Des ruptures d’approvisionnement à éviter

Pour éviter que de telles situations se reproduisent, des chercheurs2 ont proposé une piste de solution intéressante et créative : faire passer des tests de résistance (stress tests), un peu dans le même esprit que ceux imposés aux banques après la récession de 2008-2009. Concrètement, les gouvernements devraient travailler main dans la main avec les producteurs de produits essentiels pour évaluer la capacité de leurs pays à répondre à la demande si celle-ci venait à croître rapidement. Ces tests tiendraient compte à la fois des stratégies nationales de stockage, de la vitesse à laquelle la production locale et les importations pourraient augmenter, de la diversification des sources d’approvisionnement externes ainsi que des répercussions potentielles des restrictions imposées aux importations étrangères. Avec ces données en main, les autorités et les entreprises pourraient œuvrer ensemble à élaborer une chaîne d’approvisionnement pour les biens essentiels qui soit à la fois plus flexible et résiliente.

D’autres experts avancent que la relocalisation de la fabrication de produits essentiels à l’intérieur des frontières nationales constitue la solution par excellence pour cesser d’être dépendant des autres pays. Or, le fait de produire un bien dans son propre pays ne signifie pas forcément qu’il sera plus rapidement accessible et en quantité suffisante. Force est d’admettre qu’à bien des égards, la capacité de la Chine d’accélérer rapidement sa production demeure inégalée. Selon le ministère du Commerce chinois, le pays aurait d’ailleurs exporté 220 milliards de masques en 2020.

De plus, une telle stratégie n’est pas sans susciter des effets pervers. Une récente étude de l’OCDE3 a en effet démontré que la relocalisation de la production peut nuire à l’économie nationale au lieu de la stimuler, dans la mesure où la fabrication locale d’un bien coûte plus cher et exerce une pression à la hausse sur les prix. En outre, on ne peut pas exclure totalement qu’il faudra continuer à se procurer certaines pièces à l’étranger. Plus grave encore, toujours selon cette étude, les pays qui miseraient sur cette stratégie seraient davantage vulnérables aux soubresauts du commerce mondial. Au bout du compte, le remède semble donc pire que le mal…
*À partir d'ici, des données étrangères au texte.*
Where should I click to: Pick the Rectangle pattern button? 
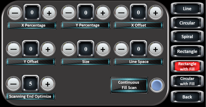click(x=187, y=51)
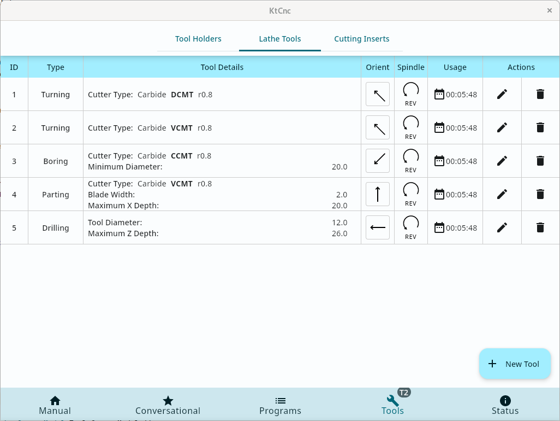Click the left-arrow orientation of Drilling tool
The height and width of the screenshot is (421, 560).
click(378, 227)
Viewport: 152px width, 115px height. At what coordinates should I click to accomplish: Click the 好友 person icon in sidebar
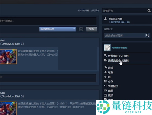tap(105, 72)
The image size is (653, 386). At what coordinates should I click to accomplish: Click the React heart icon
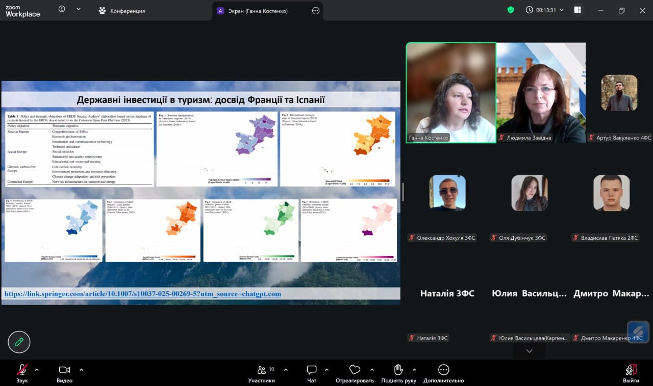click(x=355, y=370)
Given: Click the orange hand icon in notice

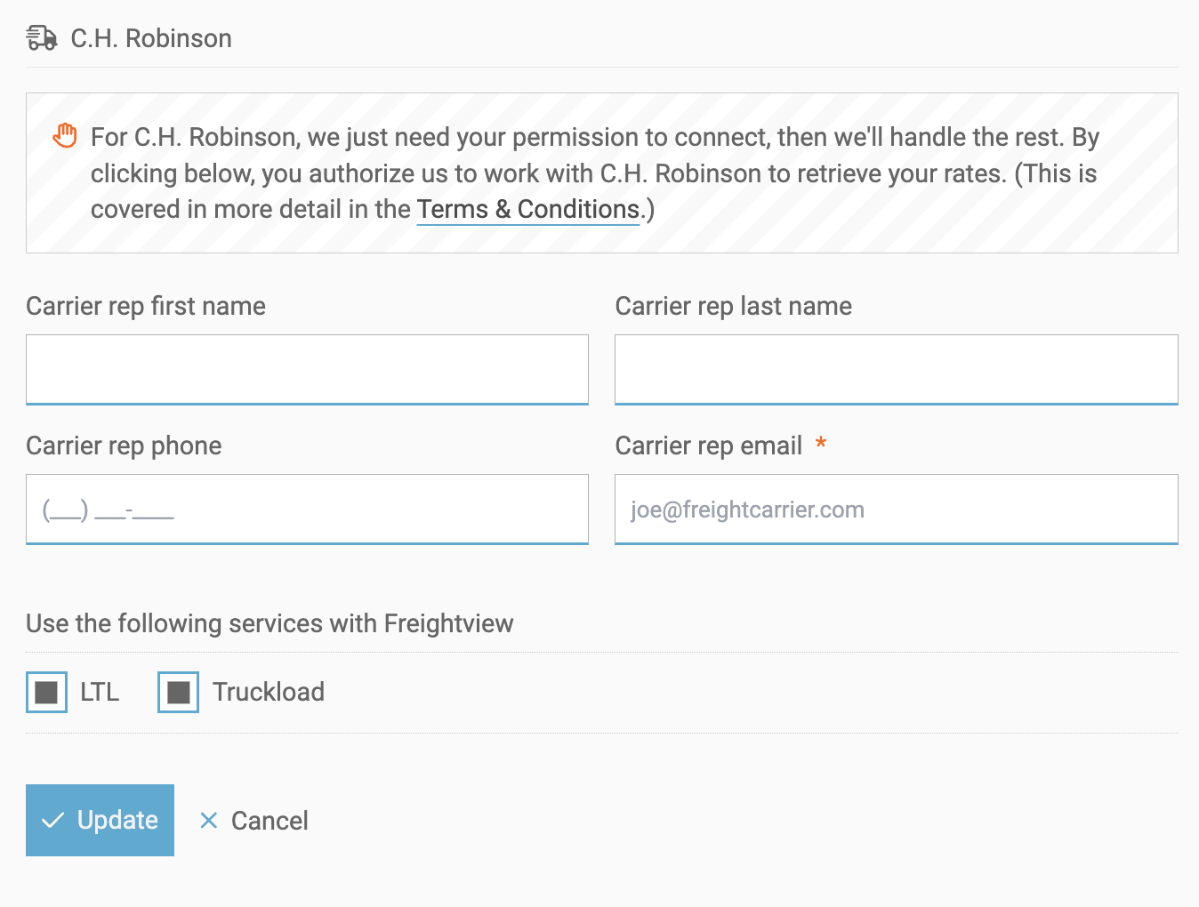Looking at the screenshot, I should [65, 136].
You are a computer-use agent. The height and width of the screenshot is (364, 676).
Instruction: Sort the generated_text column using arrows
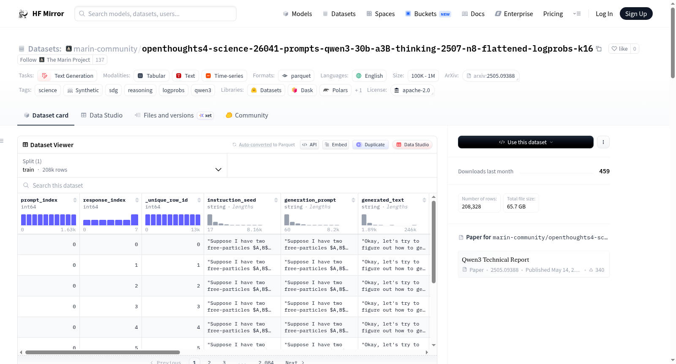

Faire partie de la solution

Malgré certaines faiblesses révélées au cours des derniers mois, les chaînes de valeur mondiales sont loin d’être fragiles et incapables de s’adapter aux revirements de situation. En effet, loin d’avoir mis en lumière des lacunes rédhibitoires, la pandémie a plutôt démontré à quel point les CVM ont su faire preuve de flexibilité, et ce, malgré les conditions exceptionnelles d’une crise sanitaire sans précédent.

Lorsque la pandémie sera derrière nous, l’incertitude fera encore partie de nos vies, puisque nous évoluons désormais dans ce qu’on appelle le monde VUCA (volatility, uncertainty, complexity and ambiguity). Depuis des années, les entreprises œuvrent déjà à échafauder des solutions, notamment en réduisant leur dépendance par rapport à certains marchés et en diversifiant leurs sources d’approvisionnement. Ainsi, elles se dotent d’usines situées dans des pays différents pour pouvoir s’adapter à des circonstances imprévues, par exemple la flambée de la valeur de la monnaie locale ou la réduction de la production. Elles choisissent ces endroits non seulement pour réduire les coûts mais aussi pour être en mesure d’augmenter leur capacité de production.

Plutôt que de considérer les CVM comme une partie du problème, voyons-les au contraire comme si elles faisaient partie de la solution. Pensons aussi en fonction de la résilience et d’une meilleure préparation aux crises – qu’elles soient sanitaires ou d’un autre ordre – qui ne manqueront sûrement pas de survenir à l’avenir.

Article écrit en collaboration avec Emmanuelle Gril, journaliste


Notes

1 Gereffi, G., «What does the COVID-19 pandemic teach us about global value chains? The case of medical supplies», Journal of International Business Policy, vol. 3, n° 3, septembre 2020, p. 287-301.

2 Simchi-Levi, D., et Simchi Levi, E., «We need a stress test for critical supply chains» (article en ligne), Harvard Business Review, 28 avril 2020.

3 Organisation de coopération et de développement économiques (OCDE), «Shocks, risks and global value chains: insights from the OECD METRO model» (document en ligne), juin 2020, 18 pages.